In the answer, each line must appear exactly as in the records, and no picture may appear.

Record set:
------------------------

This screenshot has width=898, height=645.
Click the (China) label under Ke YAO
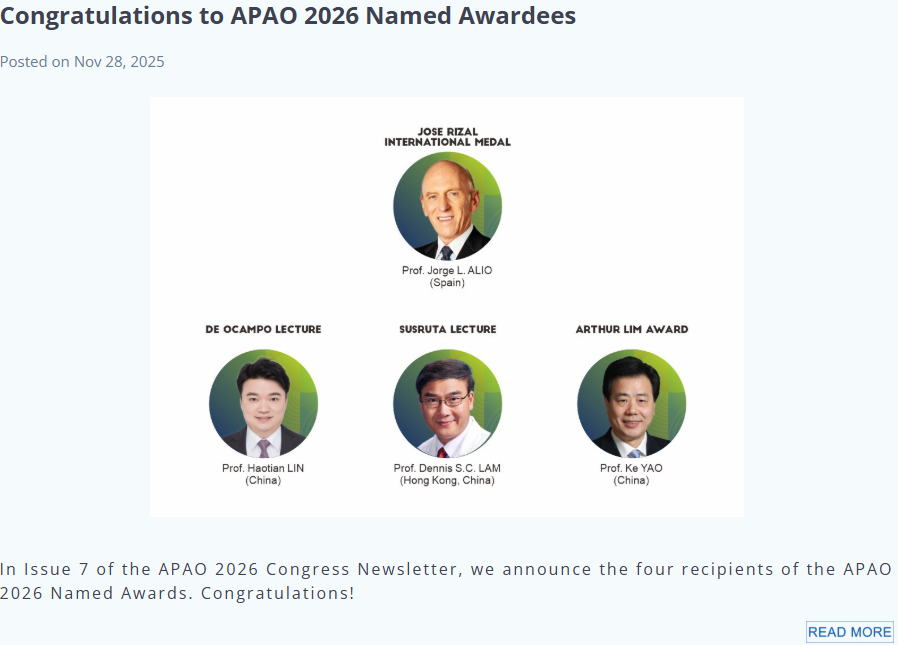[x=631, y=480]
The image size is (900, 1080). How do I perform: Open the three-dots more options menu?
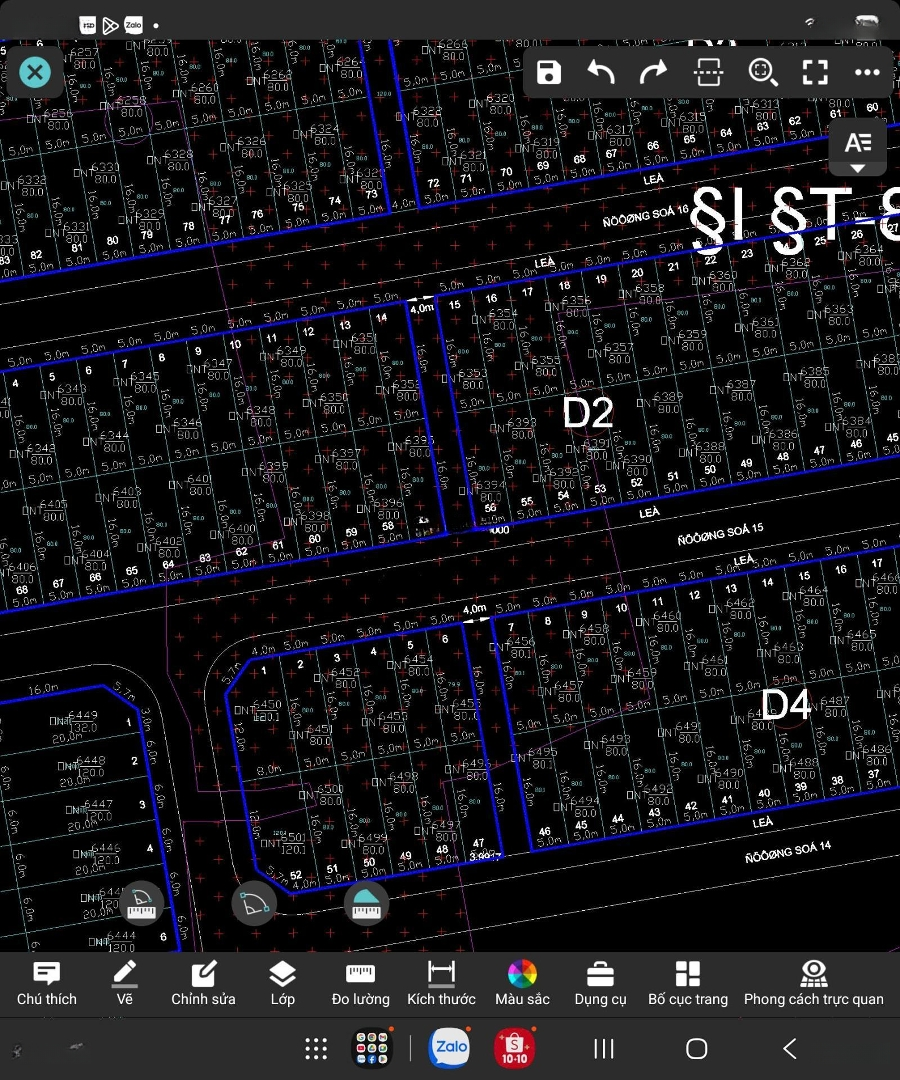click(867, 73)
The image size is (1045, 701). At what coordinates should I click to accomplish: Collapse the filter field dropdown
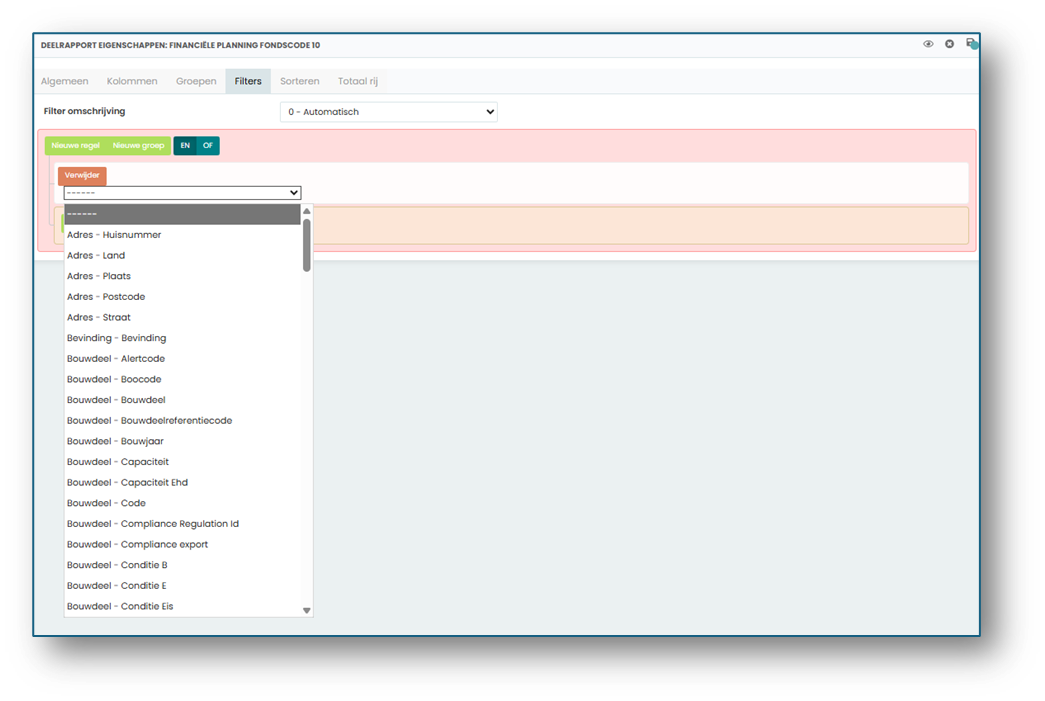tap(182, 193)
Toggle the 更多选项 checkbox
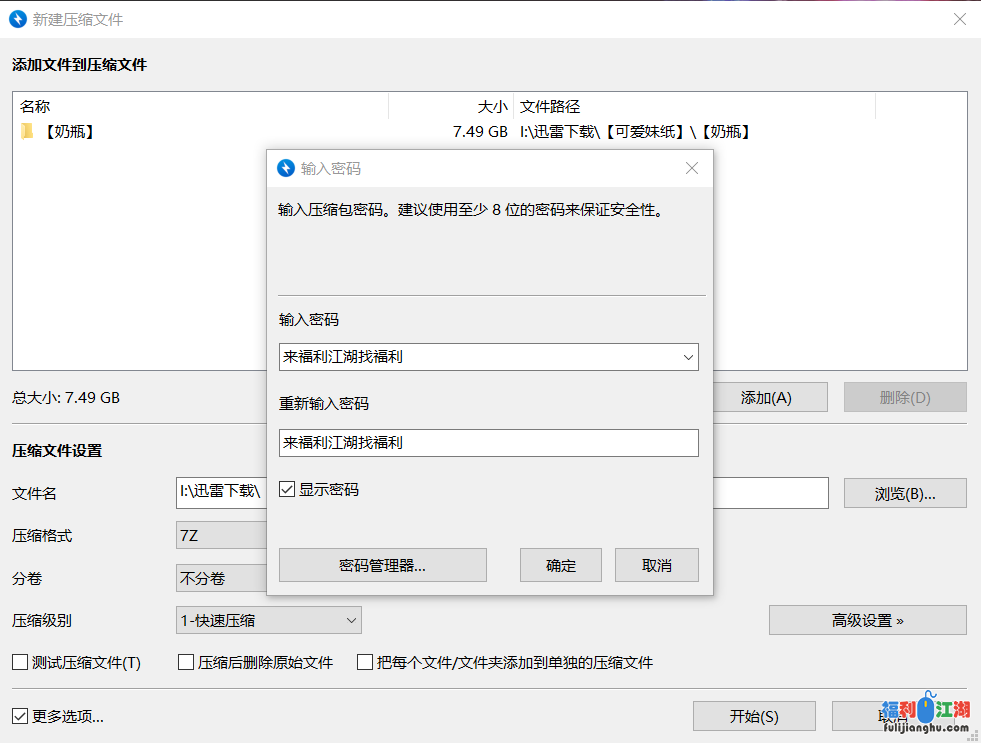The width and height of the screenshot is (981, 743). 17,716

------------------------

Response box:
This screenshot has width=898, height=645.
Click the (China) label under Ke YAO
[x=631, y=480]
The image size is (900, 1080). How do I perform: Open the three-dots more options menu?
click(867, 73)
The image size is (1045, 701). At what coordinates should I click to accomplish: Collapse the filter field dropdown
tap(182, 193)
Toggle the 更多选项 checkbox
The width and height of the screenshot is (981, 743). 17,716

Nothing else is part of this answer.